Records for this exercise |
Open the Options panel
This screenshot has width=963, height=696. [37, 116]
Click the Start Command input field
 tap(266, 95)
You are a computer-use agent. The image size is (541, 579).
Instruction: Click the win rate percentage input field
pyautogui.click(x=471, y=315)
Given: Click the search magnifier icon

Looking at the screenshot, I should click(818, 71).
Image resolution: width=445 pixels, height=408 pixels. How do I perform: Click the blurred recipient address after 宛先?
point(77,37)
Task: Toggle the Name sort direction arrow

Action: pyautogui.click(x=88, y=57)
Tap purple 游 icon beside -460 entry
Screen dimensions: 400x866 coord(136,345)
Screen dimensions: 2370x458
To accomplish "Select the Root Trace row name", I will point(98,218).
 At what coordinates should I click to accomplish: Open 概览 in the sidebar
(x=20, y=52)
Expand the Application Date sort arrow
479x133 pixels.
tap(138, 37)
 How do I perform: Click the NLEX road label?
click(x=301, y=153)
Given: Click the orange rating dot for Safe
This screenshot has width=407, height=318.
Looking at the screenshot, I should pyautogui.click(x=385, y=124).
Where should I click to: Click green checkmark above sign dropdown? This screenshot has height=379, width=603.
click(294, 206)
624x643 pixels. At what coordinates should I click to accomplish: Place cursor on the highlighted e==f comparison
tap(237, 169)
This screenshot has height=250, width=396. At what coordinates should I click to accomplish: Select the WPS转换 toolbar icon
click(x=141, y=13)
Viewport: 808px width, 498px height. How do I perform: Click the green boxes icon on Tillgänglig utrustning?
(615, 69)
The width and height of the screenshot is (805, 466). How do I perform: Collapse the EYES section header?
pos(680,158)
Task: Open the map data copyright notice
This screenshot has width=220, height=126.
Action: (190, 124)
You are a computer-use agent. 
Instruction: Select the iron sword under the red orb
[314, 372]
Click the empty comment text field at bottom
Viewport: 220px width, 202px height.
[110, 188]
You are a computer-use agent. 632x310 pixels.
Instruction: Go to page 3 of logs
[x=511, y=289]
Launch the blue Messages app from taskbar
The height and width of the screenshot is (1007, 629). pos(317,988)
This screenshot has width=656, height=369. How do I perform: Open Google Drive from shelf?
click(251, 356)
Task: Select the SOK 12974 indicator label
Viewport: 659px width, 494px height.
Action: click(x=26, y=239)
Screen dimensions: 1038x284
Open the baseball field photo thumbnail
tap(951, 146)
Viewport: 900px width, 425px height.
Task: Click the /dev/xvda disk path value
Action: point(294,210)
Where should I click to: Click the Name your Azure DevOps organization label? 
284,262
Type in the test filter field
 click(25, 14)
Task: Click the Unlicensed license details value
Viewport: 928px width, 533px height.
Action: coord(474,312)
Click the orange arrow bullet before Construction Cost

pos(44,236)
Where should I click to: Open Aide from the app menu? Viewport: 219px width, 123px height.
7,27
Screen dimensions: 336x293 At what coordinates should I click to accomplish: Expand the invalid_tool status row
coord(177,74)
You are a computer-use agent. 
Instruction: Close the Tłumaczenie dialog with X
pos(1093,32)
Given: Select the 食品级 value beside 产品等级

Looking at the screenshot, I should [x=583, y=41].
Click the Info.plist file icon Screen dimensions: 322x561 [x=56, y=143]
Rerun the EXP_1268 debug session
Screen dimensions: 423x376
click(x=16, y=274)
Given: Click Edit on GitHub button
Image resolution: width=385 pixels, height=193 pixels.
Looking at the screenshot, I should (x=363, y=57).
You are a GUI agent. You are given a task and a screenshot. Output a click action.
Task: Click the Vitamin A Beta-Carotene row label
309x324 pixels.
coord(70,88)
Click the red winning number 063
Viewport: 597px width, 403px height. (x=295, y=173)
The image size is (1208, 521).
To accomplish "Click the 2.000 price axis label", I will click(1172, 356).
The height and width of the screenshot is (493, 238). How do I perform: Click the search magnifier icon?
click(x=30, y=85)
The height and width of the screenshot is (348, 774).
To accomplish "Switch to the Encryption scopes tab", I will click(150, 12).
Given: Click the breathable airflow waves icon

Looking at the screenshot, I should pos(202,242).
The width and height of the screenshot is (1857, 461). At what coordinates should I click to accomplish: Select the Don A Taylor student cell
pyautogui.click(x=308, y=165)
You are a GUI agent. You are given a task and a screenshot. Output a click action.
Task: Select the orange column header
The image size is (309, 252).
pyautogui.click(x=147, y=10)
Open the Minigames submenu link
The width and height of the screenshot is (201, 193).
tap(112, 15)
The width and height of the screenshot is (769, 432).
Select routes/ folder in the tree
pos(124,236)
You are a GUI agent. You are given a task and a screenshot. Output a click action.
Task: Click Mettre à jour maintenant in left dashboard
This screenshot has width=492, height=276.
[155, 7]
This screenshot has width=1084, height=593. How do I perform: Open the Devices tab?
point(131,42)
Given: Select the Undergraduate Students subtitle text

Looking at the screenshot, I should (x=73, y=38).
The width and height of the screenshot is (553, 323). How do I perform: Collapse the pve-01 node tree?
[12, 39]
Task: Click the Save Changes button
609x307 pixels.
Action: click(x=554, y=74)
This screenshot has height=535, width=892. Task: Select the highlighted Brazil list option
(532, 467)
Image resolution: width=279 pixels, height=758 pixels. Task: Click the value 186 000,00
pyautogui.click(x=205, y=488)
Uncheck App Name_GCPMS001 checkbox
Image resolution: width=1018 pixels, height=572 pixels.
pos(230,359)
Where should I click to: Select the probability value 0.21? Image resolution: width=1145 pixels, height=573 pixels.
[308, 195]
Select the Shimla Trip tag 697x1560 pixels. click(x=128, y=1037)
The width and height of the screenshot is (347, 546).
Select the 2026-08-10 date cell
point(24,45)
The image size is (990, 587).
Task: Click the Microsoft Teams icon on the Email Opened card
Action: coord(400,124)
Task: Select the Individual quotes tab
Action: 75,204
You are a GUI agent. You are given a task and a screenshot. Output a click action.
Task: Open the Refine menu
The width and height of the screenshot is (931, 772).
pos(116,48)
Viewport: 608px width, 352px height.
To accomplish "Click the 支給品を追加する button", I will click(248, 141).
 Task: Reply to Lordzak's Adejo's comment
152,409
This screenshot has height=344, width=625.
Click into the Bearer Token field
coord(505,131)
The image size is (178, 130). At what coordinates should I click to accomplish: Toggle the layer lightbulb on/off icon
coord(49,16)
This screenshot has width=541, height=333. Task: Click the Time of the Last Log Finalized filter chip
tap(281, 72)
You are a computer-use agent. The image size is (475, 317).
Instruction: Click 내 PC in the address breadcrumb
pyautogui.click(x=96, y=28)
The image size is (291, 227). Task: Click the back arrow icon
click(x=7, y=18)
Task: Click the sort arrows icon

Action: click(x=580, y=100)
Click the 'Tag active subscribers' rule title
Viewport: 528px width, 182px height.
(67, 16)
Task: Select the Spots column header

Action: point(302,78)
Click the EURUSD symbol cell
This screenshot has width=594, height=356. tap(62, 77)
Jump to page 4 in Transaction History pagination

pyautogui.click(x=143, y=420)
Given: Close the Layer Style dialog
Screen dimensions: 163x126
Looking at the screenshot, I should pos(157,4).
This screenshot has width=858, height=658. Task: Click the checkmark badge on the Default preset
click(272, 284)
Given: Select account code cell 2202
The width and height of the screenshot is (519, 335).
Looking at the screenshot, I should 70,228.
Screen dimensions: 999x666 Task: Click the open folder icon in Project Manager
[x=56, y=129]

Problem details | Transcribe the data above in full, keeping every word as it is.

Solution for this exercise |
Open the Options panel
This screenshot has width=963, height=696. [37, 116]
Click the Start Command input field
 tap(266, 95)
You are a computer-use agent. The image size is (541, 579).
Instruction: Click the win rate percentage input field
pyautogui.click(x=471, y=315)
Given: Click the search magnifier icon

Looking at the screenshot, I should click(818, 71).
Image resolution: width=445 pixels, height=408 pixels. How do I perform: Click the blurred recipient address after 宛先?
point(77,37)
Task: Toggle the Name sort direction arrow

Action: pyautogui.click(x=88, y=57)
Tap purple 游 icon beside -460 entry
Screen dimensions: 400x866 coord(136,345)
Screen dimensions: 2370x458
To accomplish "Select the Root Trace row name", I will point(98,218).
 At what coordinates should I click to accomplish: Open 概览 in the sidebar
(x=20, y=52)
Expand the Application Date sort arrow
479x133 pixels.
tap(138, 37)
 How do I perform: Click the NLEX road label?
click(x=301, y=153)
Given: Click the orange rating dot for Safe
This screenshot has width=407, height=318.
Looking at the screenshot, I should pyautogui.click(x=385, y=124).
Where should I click to: Click green checkmark above sign dropdown? This screenshot has height=379, width=603.
click(294, 206)
624x643 pixels. At what coordinates should I click to accomplish: Place cursor on the highlighted e==f comparison
tap(237, 169)
This screenshot has height=250, width=396. At what coordinates should I click to accomplish: Select the WPS转换 toolbar icon
click(x=141, y=13)
Viewport: 808px width, 498px height. How do I perform: Click the green boxes icon on Tillgänglig utrustning?
(615, 69)
The width and height of the screenshot is (805, 466). How do I perform: Collapse the EYES section header?
pos(680,158)
Task: Open the map data copyright notice
This screenshot has width=220, height=126.
Action: (190, 124)
You are a computer-use agent. 
Instruction: Select the iron sword under the red orb
[314, 372]
Click the empty comment text field at bottom
Viewport: 220px width, 202px height.
[110, 188]
You are a computer-use agent. 632x310 pixels.
Instruction: Go to page 3 of logs
[x=511, y=289]
Launch the blue Messages app from taskbar
The height and width of the screenshot is (1007, 629). pos(317,988)
This screenshot has width=656, height=369. How do I perform: Open Google Drive from shelf?
click(251, 356)
Task: Select the SOK 12974 indicator label
Viewport: 659px width, 494px height.
Action: click(x=26, y=239)
Screen dimensions: 1038x284
Open the baseball field photo thumbnail
tap(951, 146)
Viewport: 900px width, 425px height.
Task: Click the /dev/xvda disk path value
Action: point(294,210)
Where should I click to: Click the Name your Azure DevOps organization label? 
284,262
Type in the test filter field
 click(25, 14)
Task: Click the Unlicensed license details value
Viewport: 928px width, 533px height.
Action: coord(474,312)
Click the orange arrow bullet before Construction Cost

pos(44,236)
Where should I click to: Open Aide from the app menu? Viewport: 219px width, 123px height.
7,27
Screen dimensions: 336x293 At what coordinates should I click to accomplish: Expand the invalid_tool status row
coord(177,74)
You are a computer-use agent. 
Instruction: Close the Tłumaczenie dialog with X
pos(1093,32)
Given: Select the 食品级 value beside 产品等级

Looking at the screenshot, I should [x=583, y=41].
Click the Info.plist file icon Screen dimensions: 322x561 [x=56, y=143]
Rerun the EXP_1268 debug session
Screen dimensions: 423x376
click(x=16, y=274)
Given: Click Edit on GitHub button
Image resolution: width=385 pixels, height=193 pixels.
Looking at the screenshot, I should (x=363, y=57).
You are a GUI agent. You are given a task and a screenshot. Output a click action.
Task: Click the Vitamin A Beta-Carotene row label
309x324 pixels.
coord(70,88)
Click the red winning number 063
Viewport: 597px width, 403px height. (x=295, y=173)
The image size is (1208, 521).
To accomplish "Click the 2.000 price axis label", I will click(1172, 356).
The height and width of the screenshot is (493, 238). How do I perform: Click the search magnifier icon?
click(x=30, y=85)
The height and width of the screenshot is (348, 774).
To accomplish "Switch to the Encryption scopes tab", I will click(150, 12).
Given: Click the breathable airflow waves icon

Looking at the screenshot, I should pos(202,242).
The width and height of the screenshot is (1857, 461). At what coordinates should I click to accomplish: Select the Don A Taylor student cell
pyautogui.click(x=308, y=165)
You are a GUI agent. You are given a task and a screenshot. Output a click action.
Task: Select the orange column header
The image size is (309, 252).
pyautogui.click(x=147, y=10)
Open the Minigames submenu link
The width and height of the screenshot is (201, 193).
tap(112, 15)
The width and height of the screenshot is (769, 432).
Select routes/ folder in the tree
pos(124,236)
You are a GUI agent. You are given a task and a screenshot. Output a click action.
Task: Click Mettre à jour maintenant in left dashboard
This screenshot has width=492, height=276.
[155, 7]
This screenshot has width=1084, height=593. How do I perform: Open the Devices tab?
point(131,42)
Given: Select the Undergraduate Students subtitle text

Looking at the screenshot, I should (x=73, y=38).
The width and height of the screenshot is (553, 323). How do I perform: Collapse the pve-01 node tree?
[12, 39]
Task: Click the Save Changes button
609x307 pixels.
Action: click(x=554, y=74)
This screenshot has height=535, width=892. Task: Select the highlighted Brazil list option
(532, 467)
Image resolution: width=279 pixels, height=758 pixels. Task: Click the value 186 000,00
pyautogui.click(x=205, y=488)
Uncheck App Name_GCPMS001 checkbox
Image resolution: width=1018 pixels, height=572 pixels.
pos(230,359)
Where should I click to: Select the probability value 0.21? Image resolution: width=1145 pixels, height=573 pixels.
[308, 195]
Select the Shimla Trip tag 697x1560 pixels. click(x=128, y=1037)
The width and height of the screenshot is (347, 546).
Select the 2026-08-10 date cell
point(24,45)
The image size is (990, 587).
Task: Click the Microsoft Teams icon on the Email Opened card
Action: coord(400,124)
Task: Select the Individual quotes tab
Action: 75,204
You are a GUI agent. You are given a task and a screenshot. Output a click action.
Task: Open the Refine menu
The width and height of the screenshot is (931, 772).
pos(116,48)
Viewport: 608px width, 352px height.
To accomplish "Click the 支給品を追加する button", I will click(248, 141).
 Task: Reply to Lordzak's Adejo's comment
152,409
This screenshot has height=344, width=625.
Click into the Bearer Token field
coord(505,131)
The image size is (178, 130). At what coordinates should I click to accomplish: Toggle the layer lightbulb on/off icon
coord(49,16)
This screenshot has width=541, height=333. Task: Click the Time of the Last Log Finalized filter chip
tap(281, 72)
You are a computer-use agent. The image size is (475, 317).
Instruction: Click 내 PC in the address breadcrumb
pyautogui.click(x=96, y=28)
The image size is (291, 227). Task: Click the back arrow icon
click(x=7, y=18)
Task: Click the sort arrows icon

Action: click(x=580, y=100)
Click the 'Tag active subscribers' rule title
Viewport: 528px width, 182px height.
(67, 16)
Task: Select the Spots column header

Action: point(302,78)
Click the EURUSD symbol cell
This screenshot has width=594, height=356. tap(62, 77)
Jump to page 4 in Transaction History pagination

pyautogui.click(x=143, y=420)
Given: Close the Layer Style dialog
Screen dimensions: 163x126
Looking at the screenshot, I should pos(157,4).
This screenshot has width=858, height=658. Task: Click the checkmark badge on the Default preset
click(272, 284)
Given: Select account code cell 2202
The width and height of the screenshot is (519, 335).
Looking at the screenshot, I should 70,228.
Screen dimensions: 999x666 Task: Click the open folder icon in Project Manager
[x=56, y=129]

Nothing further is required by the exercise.